Record list
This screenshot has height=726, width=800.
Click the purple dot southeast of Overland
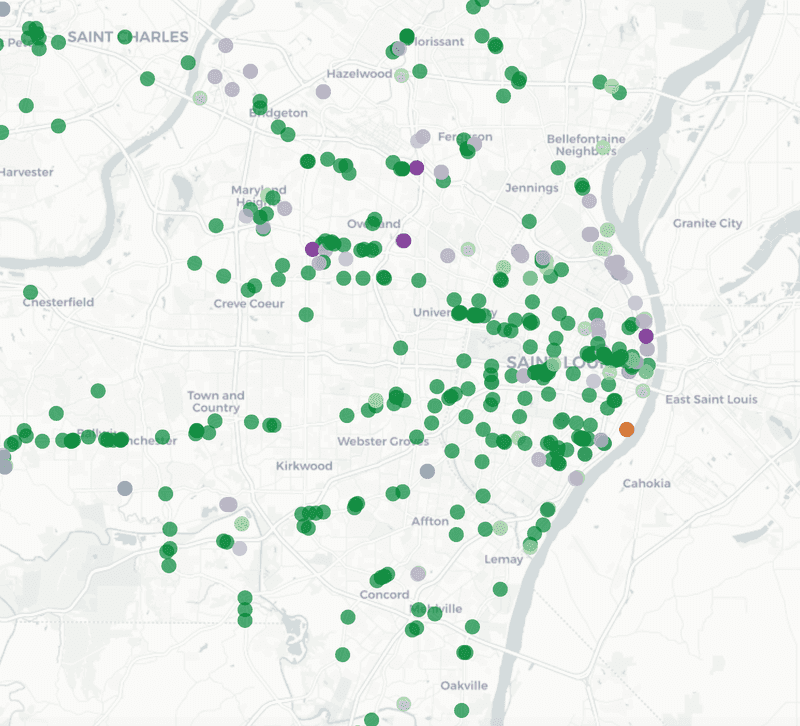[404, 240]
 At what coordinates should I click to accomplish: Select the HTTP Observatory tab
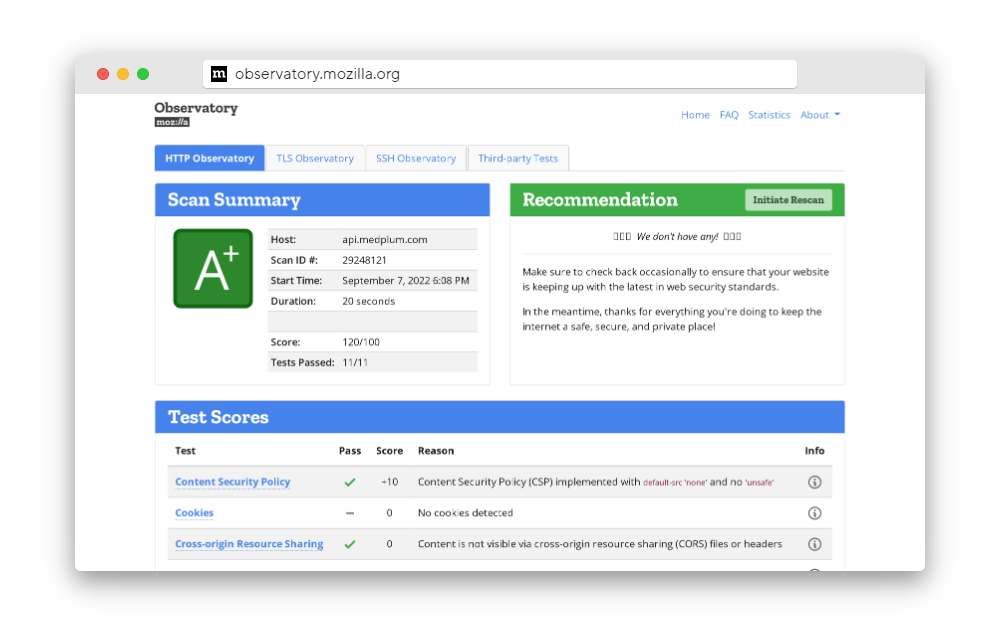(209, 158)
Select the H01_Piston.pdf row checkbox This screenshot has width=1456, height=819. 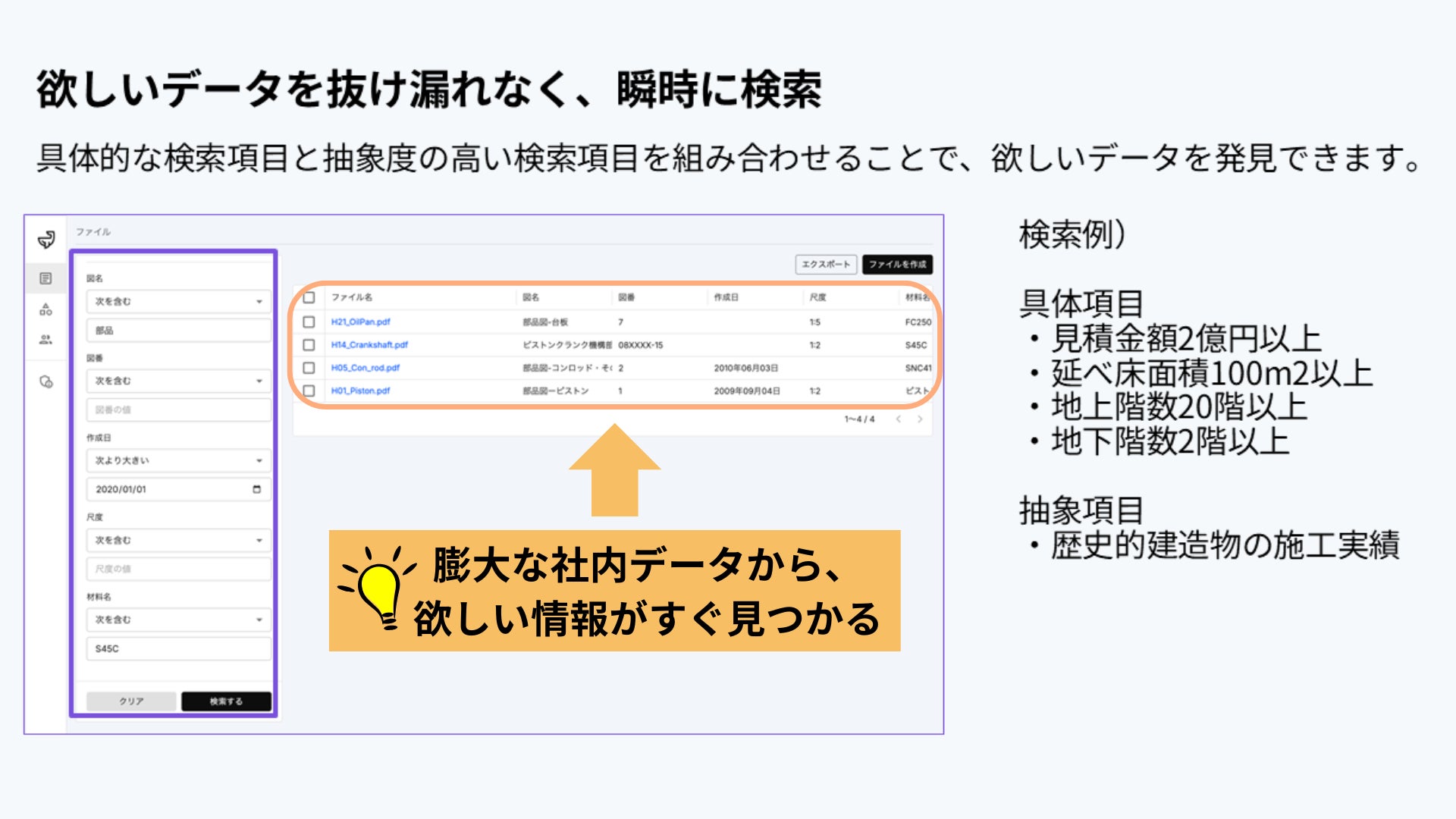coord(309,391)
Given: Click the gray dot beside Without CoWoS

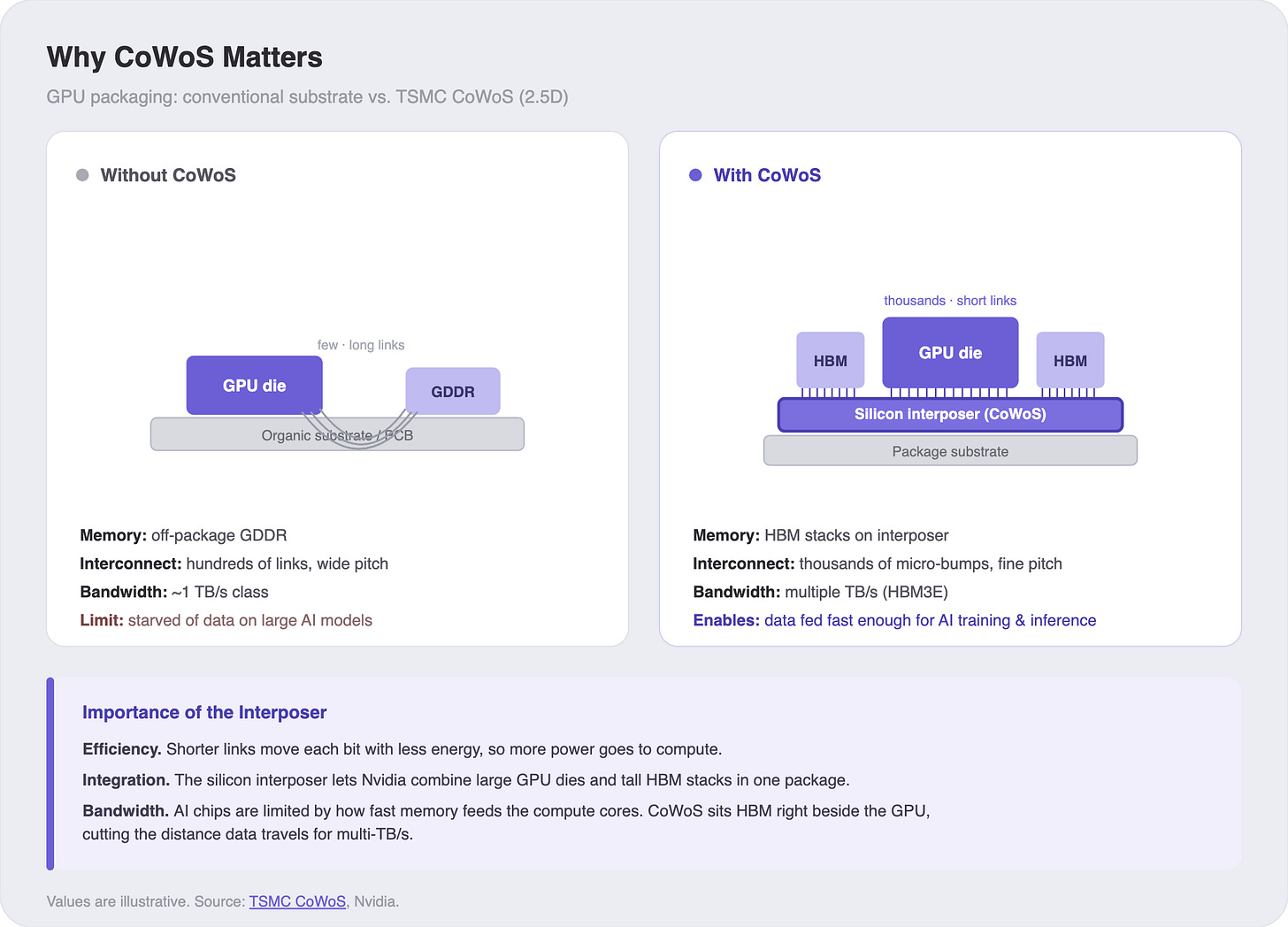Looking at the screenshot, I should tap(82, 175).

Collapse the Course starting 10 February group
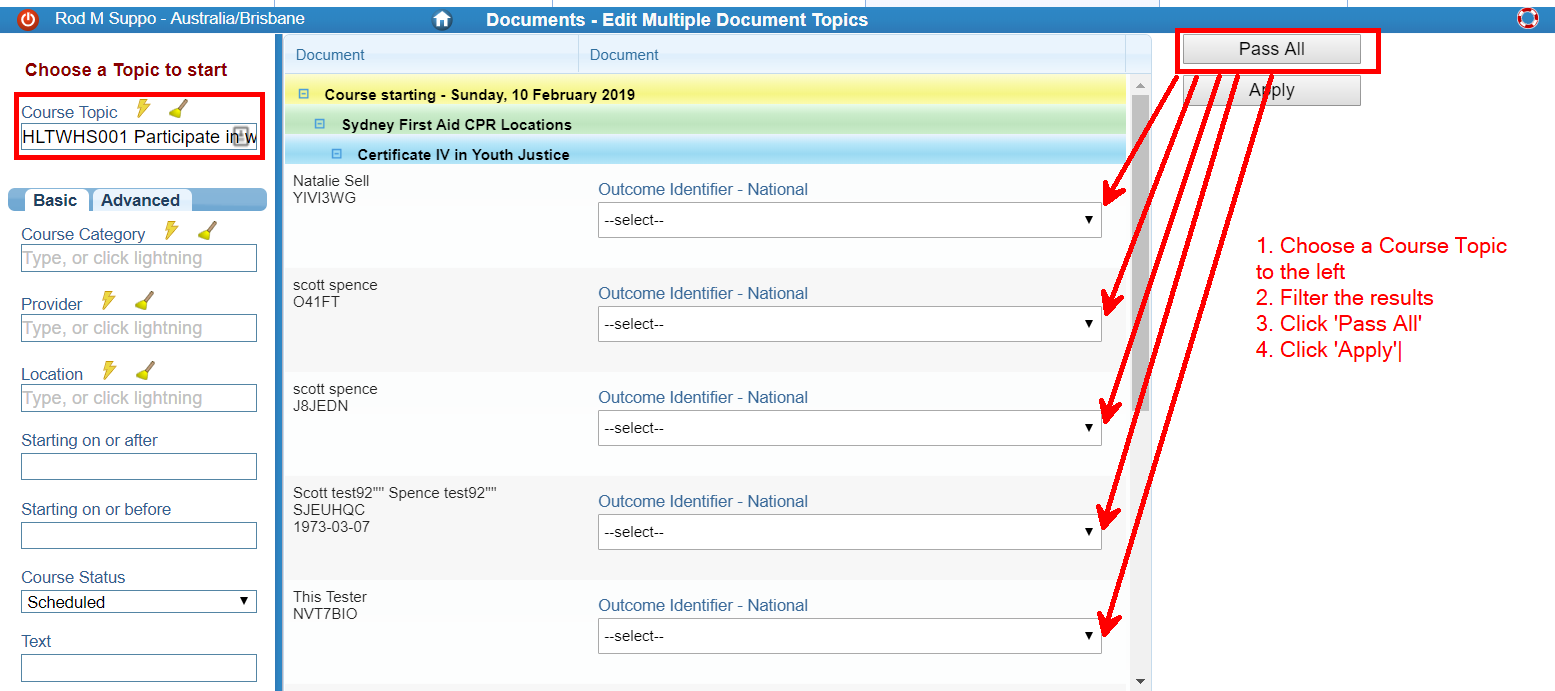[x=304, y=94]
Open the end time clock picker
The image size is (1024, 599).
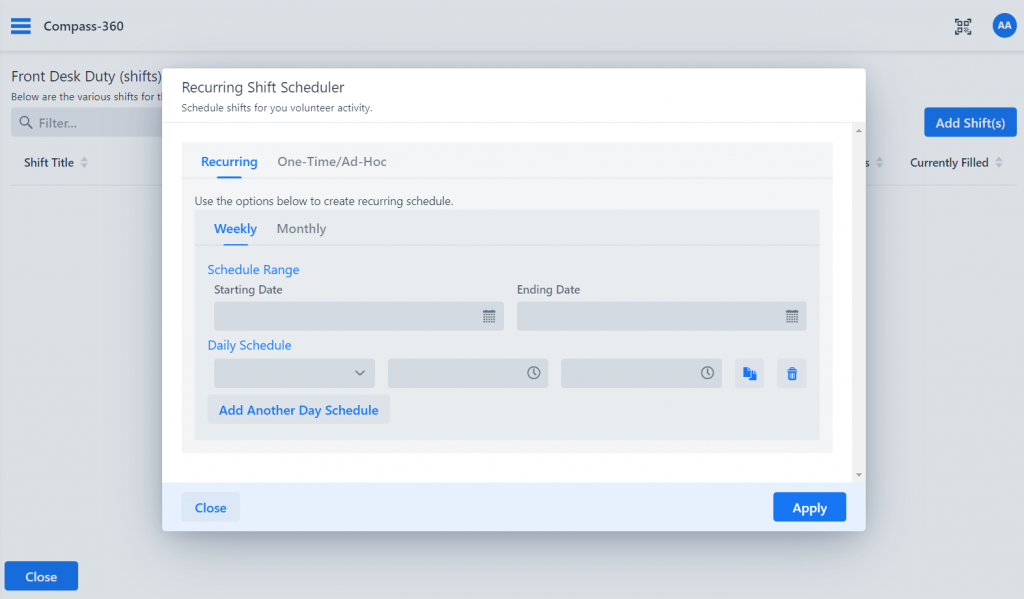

What to produce
Could you reproduce the lines of the records verbatim, starting with the line containing "Collapse the Course" and going on through the end of the records, leaving the pictures out?

Response
Collapse the Course starting 10 February group
[x=304, y=94]
Open the end time clock picker
The image size is (1024, 599).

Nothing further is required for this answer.